» Request
Transcribe the items word for word, starting at the line that contains "Given: Click the Stayforlong logo icon" and ending at the line that contains "tap(74, 90)", with both of those lines included. Leave out the pictures.

%%

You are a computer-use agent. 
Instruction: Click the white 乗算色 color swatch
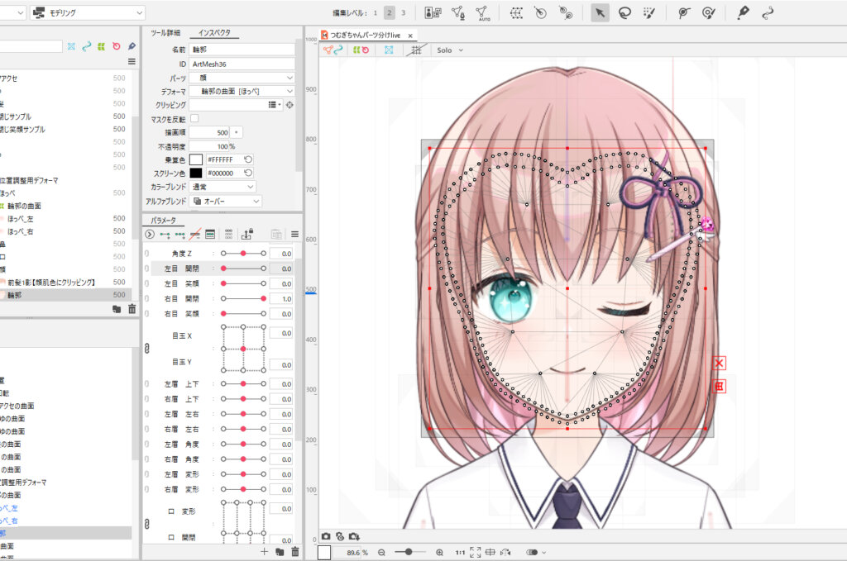tap(198, 159)
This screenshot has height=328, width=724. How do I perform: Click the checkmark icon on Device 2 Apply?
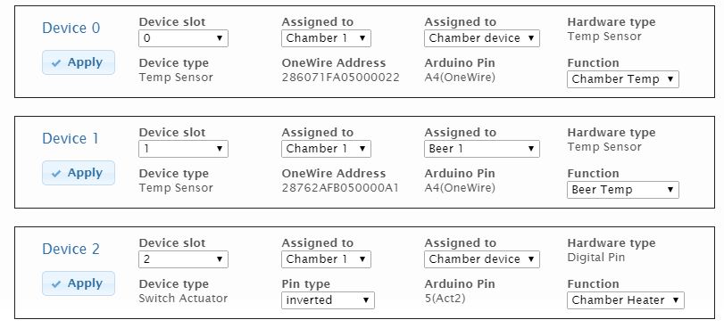pyautogui.click(x=56, y=284)
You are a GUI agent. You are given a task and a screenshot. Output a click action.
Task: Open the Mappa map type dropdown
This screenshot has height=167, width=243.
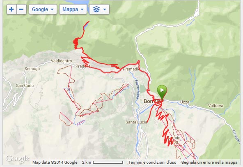point(73,9)
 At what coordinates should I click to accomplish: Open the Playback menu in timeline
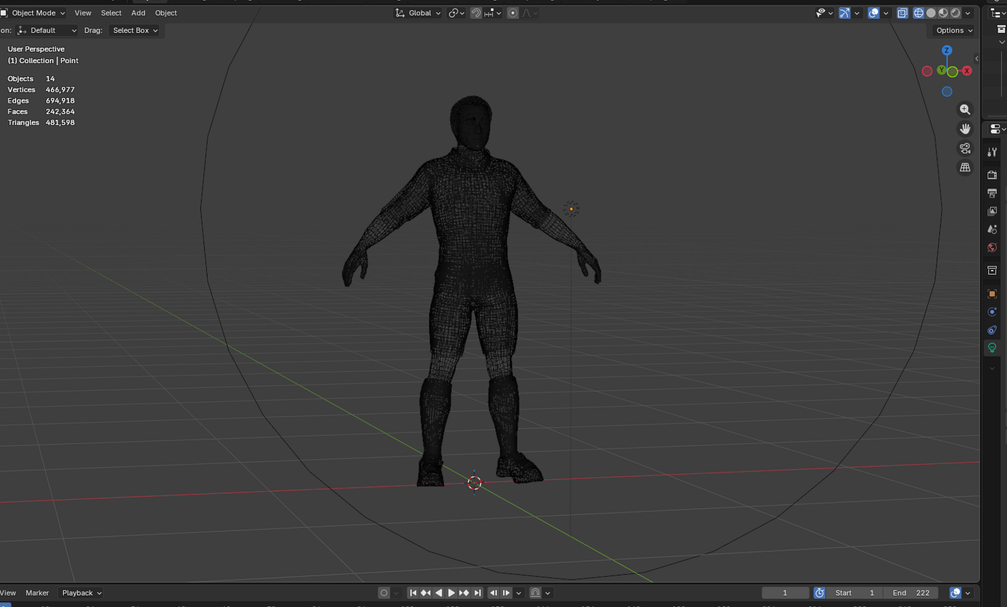point(81,593)

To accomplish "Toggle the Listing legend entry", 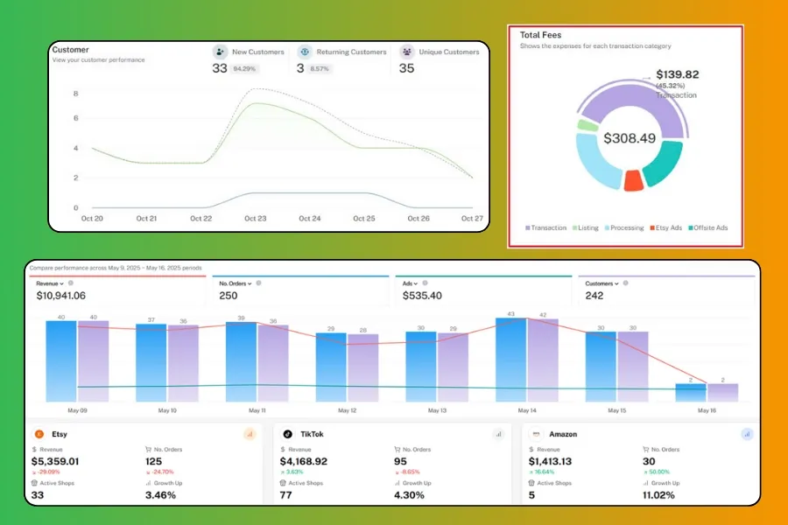I will pos(586,228).
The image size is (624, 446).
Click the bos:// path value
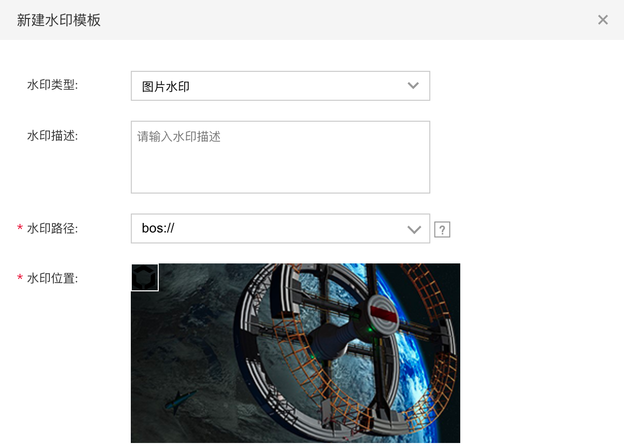[158, 228]
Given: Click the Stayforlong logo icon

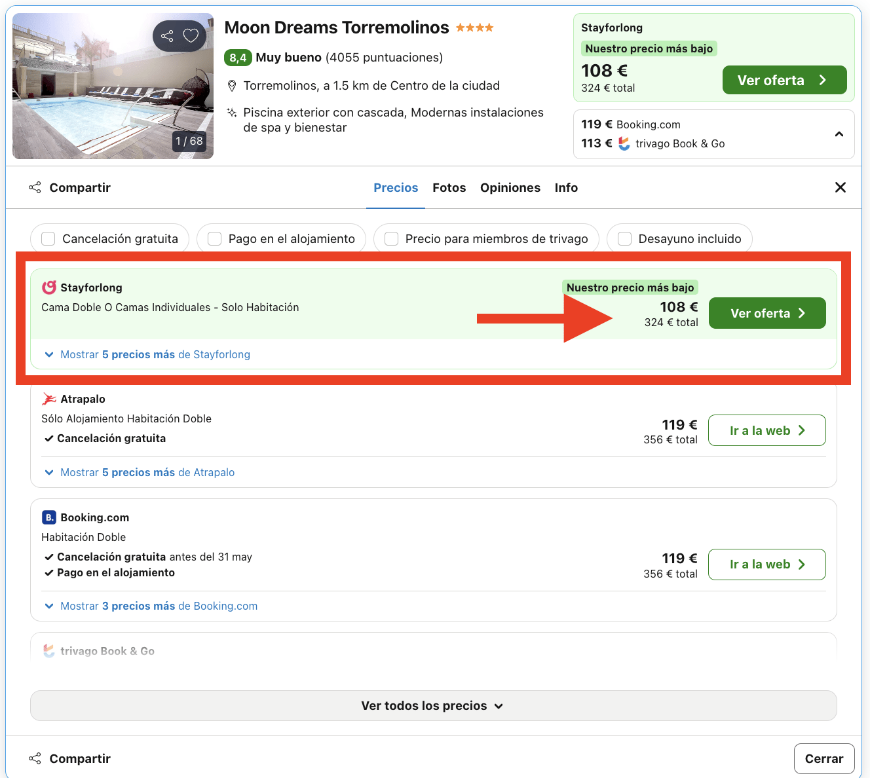Looking at the screenshot, I should [48, 287].
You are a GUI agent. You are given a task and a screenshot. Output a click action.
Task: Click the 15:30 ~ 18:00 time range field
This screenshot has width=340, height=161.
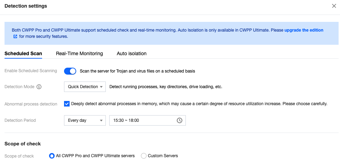pyautogui.click(x=143, y=120)
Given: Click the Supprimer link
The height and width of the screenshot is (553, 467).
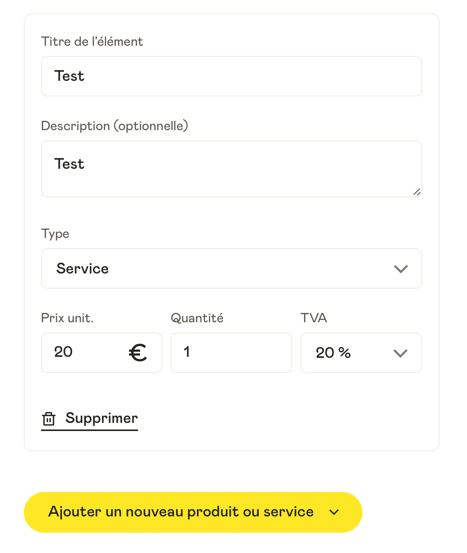Looking at the screenshot, I should click(90, 419).
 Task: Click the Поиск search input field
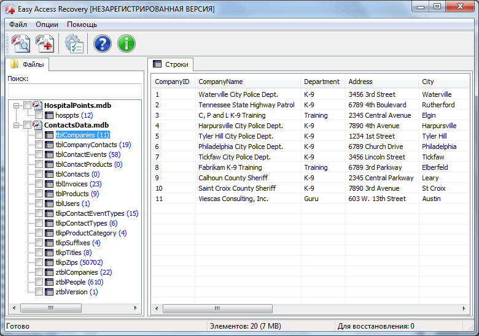tap(74, 90)
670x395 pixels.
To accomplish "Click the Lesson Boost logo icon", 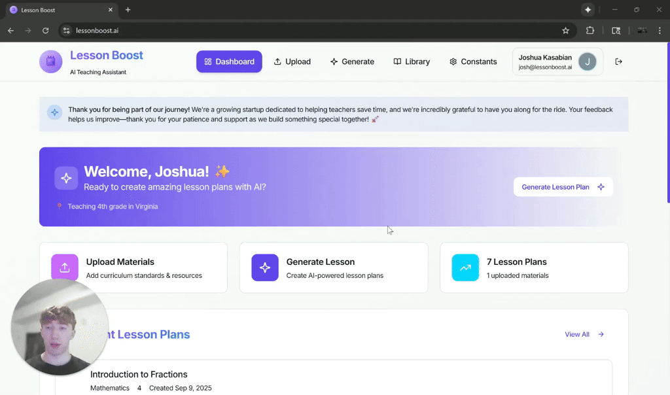I will (x=50, y=62).
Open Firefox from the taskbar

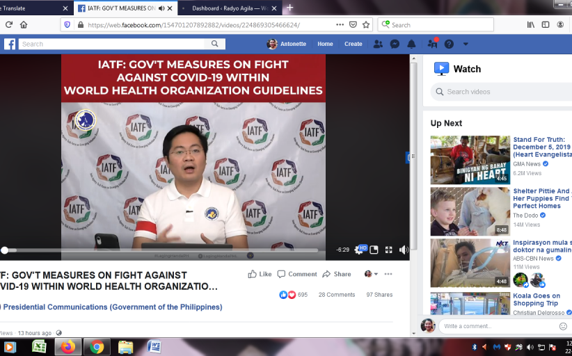coord(67,346)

%%

» Solution below
Given: Click the Stayforlong logo icon

Looking at the screenshot, I should [48, 287].
You are a GUI agent. You are given a task and a screenshot. Output a click action.
Task: Click the 15:30 ~ 18:00 time range field
This screenshot has width=340, height=161.
pyautogui.click(x=143, y=120)
Given: Click the Supprimer link
The height and width of the screenshot is (553, 467).
Looking at the screenshot, I should click(90, 419).
 Task: Click the Поиск search input field
tap(74, 90)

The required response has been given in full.